Epigenetic regulation of smooth muscle cell plasticity

Abstract

Smooth muscle cells (SMC) are the major cell type in blood vessels. Their principal function in the body is to regulate blood flow and pressure through vessel wall contraction and relaxation. Unlike many other mature cell types in the adult body, SMC do not terminally differentiate but retain a remarkable plasticity. They have the unique ability to toggle between a differentiated and quiescent "contractile" state and a highly proliferative and migratory "synthetic" phenotype in response to environmental stresses. While there have been major advances in our understanding of SMC plasticity through the identification of growth factors and signals that can influence the SMC phenotype, how these regulate SMC plasticity remains unknown. To date, several key transcription factors and regulatory cis elements have been identified that play a role in modulating SMC state. The frontier in understanding the molecular mechanisms underlying SMC plasticity has now advanced to the level of epigenetics. This review will summarize the epigenetic regulation of SMC, highlighting the role of histone modification, DNA methylation, and our most recent identification of a DNA demethylation pathway in SMC that is pivotal in the regulation of the SMC phenotypic state. Many disorders are associated with smooth muscle dysfunction, including atherosclerosis, the major underlying cause of stroke and coronary heart disease, as well as transplant vasculopathy, aneurysm, asthma, hypertension, and cancer. An increased understanding of the major regulators of SMC plasticity will lead to the identification of novel target molecules that may, in turn, lead to novel drug discoveries for the treatment of these diseases. This article is part of a Special Issue entitled: Stress as a fundamental theme in cell plasticity.
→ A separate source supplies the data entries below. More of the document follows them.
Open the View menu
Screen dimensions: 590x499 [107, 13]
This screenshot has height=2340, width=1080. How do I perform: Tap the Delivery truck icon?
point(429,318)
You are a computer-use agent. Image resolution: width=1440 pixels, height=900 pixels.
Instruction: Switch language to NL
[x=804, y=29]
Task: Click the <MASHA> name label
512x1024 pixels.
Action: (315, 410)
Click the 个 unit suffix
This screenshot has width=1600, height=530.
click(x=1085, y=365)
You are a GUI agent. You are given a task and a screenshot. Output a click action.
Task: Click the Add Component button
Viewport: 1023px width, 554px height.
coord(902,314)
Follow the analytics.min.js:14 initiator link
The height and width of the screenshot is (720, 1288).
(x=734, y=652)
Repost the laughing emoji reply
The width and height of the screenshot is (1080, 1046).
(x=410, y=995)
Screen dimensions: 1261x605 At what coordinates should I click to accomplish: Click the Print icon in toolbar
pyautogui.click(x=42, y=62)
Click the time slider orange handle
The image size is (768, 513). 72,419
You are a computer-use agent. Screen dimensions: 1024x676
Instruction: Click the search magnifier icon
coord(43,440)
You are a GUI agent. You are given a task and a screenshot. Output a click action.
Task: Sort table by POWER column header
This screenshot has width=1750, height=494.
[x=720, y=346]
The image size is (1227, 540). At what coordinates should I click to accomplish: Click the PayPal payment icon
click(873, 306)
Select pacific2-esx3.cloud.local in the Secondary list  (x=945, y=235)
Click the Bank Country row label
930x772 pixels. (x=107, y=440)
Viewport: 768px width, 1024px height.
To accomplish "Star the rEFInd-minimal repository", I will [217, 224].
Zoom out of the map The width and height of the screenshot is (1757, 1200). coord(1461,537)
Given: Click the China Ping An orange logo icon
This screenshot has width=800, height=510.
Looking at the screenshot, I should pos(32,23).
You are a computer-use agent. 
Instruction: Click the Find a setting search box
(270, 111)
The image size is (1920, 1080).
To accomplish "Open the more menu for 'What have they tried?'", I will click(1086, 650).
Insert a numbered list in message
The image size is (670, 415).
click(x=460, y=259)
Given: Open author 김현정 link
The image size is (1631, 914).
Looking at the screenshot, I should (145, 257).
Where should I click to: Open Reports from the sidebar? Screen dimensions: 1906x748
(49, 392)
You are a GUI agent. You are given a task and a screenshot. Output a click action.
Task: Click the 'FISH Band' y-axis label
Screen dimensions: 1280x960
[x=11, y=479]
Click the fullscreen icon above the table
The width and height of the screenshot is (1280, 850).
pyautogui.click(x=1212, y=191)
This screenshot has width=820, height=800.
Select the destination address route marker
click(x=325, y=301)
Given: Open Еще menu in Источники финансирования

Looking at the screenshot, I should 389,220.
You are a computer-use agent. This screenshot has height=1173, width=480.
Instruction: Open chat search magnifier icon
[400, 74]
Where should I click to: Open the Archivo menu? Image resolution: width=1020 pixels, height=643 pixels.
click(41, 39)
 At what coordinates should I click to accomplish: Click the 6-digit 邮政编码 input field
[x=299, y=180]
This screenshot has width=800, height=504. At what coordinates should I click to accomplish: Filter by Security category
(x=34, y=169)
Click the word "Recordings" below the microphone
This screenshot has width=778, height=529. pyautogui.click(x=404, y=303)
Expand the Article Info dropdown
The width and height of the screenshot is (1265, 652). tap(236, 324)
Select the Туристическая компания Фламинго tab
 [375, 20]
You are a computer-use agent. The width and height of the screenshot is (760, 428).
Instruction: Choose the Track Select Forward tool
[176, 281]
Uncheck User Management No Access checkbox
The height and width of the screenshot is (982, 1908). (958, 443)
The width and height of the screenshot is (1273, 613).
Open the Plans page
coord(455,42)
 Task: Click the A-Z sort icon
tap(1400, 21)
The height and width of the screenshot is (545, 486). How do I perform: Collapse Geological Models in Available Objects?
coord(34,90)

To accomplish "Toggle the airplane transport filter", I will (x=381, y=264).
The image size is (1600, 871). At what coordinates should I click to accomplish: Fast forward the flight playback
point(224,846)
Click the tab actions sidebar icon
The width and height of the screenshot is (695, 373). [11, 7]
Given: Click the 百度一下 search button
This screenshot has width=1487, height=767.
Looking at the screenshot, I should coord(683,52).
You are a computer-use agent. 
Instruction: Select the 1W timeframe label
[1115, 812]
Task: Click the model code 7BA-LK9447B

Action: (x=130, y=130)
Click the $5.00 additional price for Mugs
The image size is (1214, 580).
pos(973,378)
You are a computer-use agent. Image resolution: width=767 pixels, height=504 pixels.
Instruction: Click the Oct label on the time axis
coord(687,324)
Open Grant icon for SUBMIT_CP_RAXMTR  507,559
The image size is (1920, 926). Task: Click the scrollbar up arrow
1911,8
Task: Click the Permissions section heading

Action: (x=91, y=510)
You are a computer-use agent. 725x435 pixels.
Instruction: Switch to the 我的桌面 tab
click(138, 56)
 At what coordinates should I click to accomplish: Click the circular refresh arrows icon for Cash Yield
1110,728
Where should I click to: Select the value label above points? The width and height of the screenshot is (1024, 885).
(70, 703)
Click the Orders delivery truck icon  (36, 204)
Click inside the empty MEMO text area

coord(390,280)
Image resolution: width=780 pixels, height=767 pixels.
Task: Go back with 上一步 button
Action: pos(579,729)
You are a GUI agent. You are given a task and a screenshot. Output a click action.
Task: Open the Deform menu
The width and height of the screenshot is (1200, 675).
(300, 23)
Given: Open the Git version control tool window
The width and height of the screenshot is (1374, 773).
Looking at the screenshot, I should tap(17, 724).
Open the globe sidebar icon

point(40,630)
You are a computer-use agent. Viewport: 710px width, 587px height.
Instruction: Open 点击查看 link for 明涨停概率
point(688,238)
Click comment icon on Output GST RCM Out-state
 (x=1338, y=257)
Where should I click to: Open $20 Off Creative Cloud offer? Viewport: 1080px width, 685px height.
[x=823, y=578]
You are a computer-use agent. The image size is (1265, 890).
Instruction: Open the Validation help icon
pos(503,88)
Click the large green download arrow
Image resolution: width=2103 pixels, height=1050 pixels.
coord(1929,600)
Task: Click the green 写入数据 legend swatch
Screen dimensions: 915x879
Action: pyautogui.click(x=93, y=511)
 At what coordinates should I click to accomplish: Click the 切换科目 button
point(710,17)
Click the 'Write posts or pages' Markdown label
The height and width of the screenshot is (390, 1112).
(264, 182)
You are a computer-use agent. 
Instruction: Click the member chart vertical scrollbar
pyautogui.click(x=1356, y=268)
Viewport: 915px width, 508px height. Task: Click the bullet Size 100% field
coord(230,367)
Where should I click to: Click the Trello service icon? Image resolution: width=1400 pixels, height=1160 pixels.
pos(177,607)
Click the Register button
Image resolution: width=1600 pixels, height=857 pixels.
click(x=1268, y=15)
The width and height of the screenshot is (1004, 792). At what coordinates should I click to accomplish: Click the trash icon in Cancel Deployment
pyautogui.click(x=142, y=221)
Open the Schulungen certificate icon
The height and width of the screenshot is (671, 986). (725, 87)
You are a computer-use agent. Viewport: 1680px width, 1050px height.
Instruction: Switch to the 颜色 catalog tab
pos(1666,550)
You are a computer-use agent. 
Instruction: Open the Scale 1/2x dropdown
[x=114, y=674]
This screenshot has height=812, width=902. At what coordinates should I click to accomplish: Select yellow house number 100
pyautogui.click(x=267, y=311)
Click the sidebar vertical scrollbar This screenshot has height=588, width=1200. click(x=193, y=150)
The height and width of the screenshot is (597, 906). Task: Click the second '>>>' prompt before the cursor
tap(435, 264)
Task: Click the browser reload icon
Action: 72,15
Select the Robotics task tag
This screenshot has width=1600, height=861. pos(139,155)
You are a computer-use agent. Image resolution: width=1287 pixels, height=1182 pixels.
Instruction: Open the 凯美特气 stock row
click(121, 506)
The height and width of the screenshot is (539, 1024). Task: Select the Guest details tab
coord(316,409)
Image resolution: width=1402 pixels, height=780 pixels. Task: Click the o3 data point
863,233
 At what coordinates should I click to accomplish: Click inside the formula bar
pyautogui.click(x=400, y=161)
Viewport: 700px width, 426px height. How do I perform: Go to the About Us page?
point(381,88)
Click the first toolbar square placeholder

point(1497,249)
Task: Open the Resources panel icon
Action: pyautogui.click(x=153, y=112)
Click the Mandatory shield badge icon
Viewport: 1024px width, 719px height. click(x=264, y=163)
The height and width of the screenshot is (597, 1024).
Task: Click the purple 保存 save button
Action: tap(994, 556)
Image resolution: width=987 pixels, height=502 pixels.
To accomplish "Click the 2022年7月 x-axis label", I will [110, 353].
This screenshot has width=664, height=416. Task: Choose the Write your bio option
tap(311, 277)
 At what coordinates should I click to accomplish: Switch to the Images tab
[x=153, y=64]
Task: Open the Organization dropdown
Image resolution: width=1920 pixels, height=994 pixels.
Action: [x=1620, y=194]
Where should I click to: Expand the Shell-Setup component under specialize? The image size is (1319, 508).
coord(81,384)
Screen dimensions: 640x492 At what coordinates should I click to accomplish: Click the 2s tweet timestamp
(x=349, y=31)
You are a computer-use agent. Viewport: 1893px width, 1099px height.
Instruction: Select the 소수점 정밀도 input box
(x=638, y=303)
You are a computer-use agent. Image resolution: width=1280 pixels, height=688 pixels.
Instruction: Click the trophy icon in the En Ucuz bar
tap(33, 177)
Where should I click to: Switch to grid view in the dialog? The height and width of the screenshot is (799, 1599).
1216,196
Keywords: Chromatin; DNA methylation; Epigenetics; Smooth muscle phenotype; TET2; Transcription.

Figure 1

Composite schematic summary of transcription factor and HDAC binding to cis regulatory elements, histone modifications, and DNA methylation (based on studies of the TAGLN promoter). While histone acetylation is reduced with phenotypic modulation, the H3K4me2 mark persists. DNA methylation (5mC) is associated with inactive genes. Growth factors inhibit, while rapamycin promotes expression of TET2 and global genomic 5hmC levels in SMC, which correlate with the differentiated state. TET2 catalyzes conversion of 5mC to 5hmC, while TET2 knockdown leads to increased 5mC and reduced chromatin accessibility (decreased H3K4me3/H3K27me3 ratio) at key SMC contractile promoters including MYOCD, SRF, and MYH11.